Worship and learn alongside  your child
It can be easy to go into Mother-Teacher mode and focus on teaching your child the hymn, but fight the urge to think of this as a task or something only for your child. As with so many other things we teach our kids, we can learn right alongside with them. That is why I titled the blog post "How I Learn Hymns WITH my Young Children". I may be familiar with the hymns I choose, but I often do not know all the text, so I am learning too. But even more, I can use this time to worship my God at the beginning of the day alongside my kids. What a powerful way to start the day (or end the day if evenings work better for you). Some days my eyes tear up when I hear my 4-year old singing a hymn beside me at the table, sometimes I tear up because the lyrics are just so beautiful and comfort my heart during a difficult season, and sometimes I am just so astounded by the text I get excited and my heart just bursts so I tell my son why my heart is so happy singing that hymn. Don't be afraid of singing off-key (that is why singing along to a recorded track is helpful) and showing your emotions while singing. This isn't just a learning experience, it's an opportunity to worship together and can be such a blessing to your child to grow up worshiping God alongside you.
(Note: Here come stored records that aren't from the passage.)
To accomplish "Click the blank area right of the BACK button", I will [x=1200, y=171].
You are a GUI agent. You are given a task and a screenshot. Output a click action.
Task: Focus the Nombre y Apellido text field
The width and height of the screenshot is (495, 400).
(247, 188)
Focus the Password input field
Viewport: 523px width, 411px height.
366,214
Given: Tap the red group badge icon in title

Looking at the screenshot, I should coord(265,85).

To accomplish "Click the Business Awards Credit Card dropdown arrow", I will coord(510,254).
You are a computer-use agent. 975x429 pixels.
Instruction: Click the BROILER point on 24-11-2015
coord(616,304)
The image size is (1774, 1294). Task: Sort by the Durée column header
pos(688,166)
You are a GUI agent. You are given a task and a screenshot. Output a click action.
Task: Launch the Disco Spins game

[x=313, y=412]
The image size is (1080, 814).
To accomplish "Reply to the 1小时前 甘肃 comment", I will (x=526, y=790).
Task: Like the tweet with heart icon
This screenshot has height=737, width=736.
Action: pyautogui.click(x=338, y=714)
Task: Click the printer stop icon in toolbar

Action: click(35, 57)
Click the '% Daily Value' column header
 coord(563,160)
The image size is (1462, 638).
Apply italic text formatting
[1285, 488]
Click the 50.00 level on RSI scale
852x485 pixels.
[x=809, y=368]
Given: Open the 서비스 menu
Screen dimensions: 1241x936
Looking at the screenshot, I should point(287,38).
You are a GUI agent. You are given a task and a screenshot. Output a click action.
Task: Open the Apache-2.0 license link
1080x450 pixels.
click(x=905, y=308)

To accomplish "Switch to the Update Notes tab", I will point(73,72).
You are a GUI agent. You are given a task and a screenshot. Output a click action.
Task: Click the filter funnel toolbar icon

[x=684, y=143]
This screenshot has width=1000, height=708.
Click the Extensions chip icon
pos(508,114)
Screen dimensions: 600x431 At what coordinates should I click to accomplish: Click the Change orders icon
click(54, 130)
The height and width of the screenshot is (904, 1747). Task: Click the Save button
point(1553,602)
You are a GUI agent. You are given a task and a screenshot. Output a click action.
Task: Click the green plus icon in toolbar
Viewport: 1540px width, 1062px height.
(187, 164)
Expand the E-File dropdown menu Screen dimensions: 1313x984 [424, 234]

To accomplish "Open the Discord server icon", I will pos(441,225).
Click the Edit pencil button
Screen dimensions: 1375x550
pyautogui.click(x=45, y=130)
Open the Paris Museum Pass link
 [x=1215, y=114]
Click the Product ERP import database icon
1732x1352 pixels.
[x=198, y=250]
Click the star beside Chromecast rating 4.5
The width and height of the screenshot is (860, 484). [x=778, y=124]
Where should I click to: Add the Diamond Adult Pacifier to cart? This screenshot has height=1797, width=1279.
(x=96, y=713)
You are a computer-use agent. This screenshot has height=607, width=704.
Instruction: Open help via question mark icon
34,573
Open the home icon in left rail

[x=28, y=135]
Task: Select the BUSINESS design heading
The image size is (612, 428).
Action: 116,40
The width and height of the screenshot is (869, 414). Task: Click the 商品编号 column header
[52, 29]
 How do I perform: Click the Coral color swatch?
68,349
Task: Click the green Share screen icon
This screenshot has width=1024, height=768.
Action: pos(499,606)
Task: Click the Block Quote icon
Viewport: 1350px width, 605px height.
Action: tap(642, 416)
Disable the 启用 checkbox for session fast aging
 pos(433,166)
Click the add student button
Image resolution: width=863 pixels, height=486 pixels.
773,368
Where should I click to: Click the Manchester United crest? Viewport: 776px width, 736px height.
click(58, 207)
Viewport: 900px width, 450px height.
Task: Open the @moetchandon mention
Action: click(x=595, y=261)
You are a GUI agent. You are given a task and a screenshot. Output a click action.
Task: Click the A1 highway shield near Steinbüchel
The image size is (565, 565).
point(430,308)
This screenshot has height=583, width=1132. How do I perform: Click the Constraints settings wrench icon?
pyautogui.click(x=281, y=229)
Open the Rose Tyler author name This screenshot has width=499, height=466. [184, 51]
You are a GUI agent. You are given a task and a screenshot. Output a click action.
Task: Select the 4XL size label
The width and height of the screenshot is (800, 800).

Some families do this by attending church services together as a family, but our kids attend the great Sunday school program, so we don't worship alongside them in the church sanctuary on Sundays. So this is done in our home in this season and is just as holy and special. 

3. Periodically review the hymn together
Though your child can learn the hymn in a few weeks to a month, that memory work is mainly stored in their short-term memory bank. In order for those hymns to enter the long-term memory bank as well, it's important to return to the hymn every so often. I try to leave at least one day every week or two in our Morning Time to reviewing a hymn. I will also occasionally play older hymns, Sunday school and worship songs on the playlist while the kids are playing or we are cleaning up or when we are in the car so they can hear the song in other contexts as well, further helping to cement those songs in that long-term memory bank.  I place all my sheets of hymns, folk songs, Bible verses, catechisms, and poems we've memorized in a Memory Work Binder, and have them organized by subject, so it's easy to refer to the hymns we've learned and pick one to review.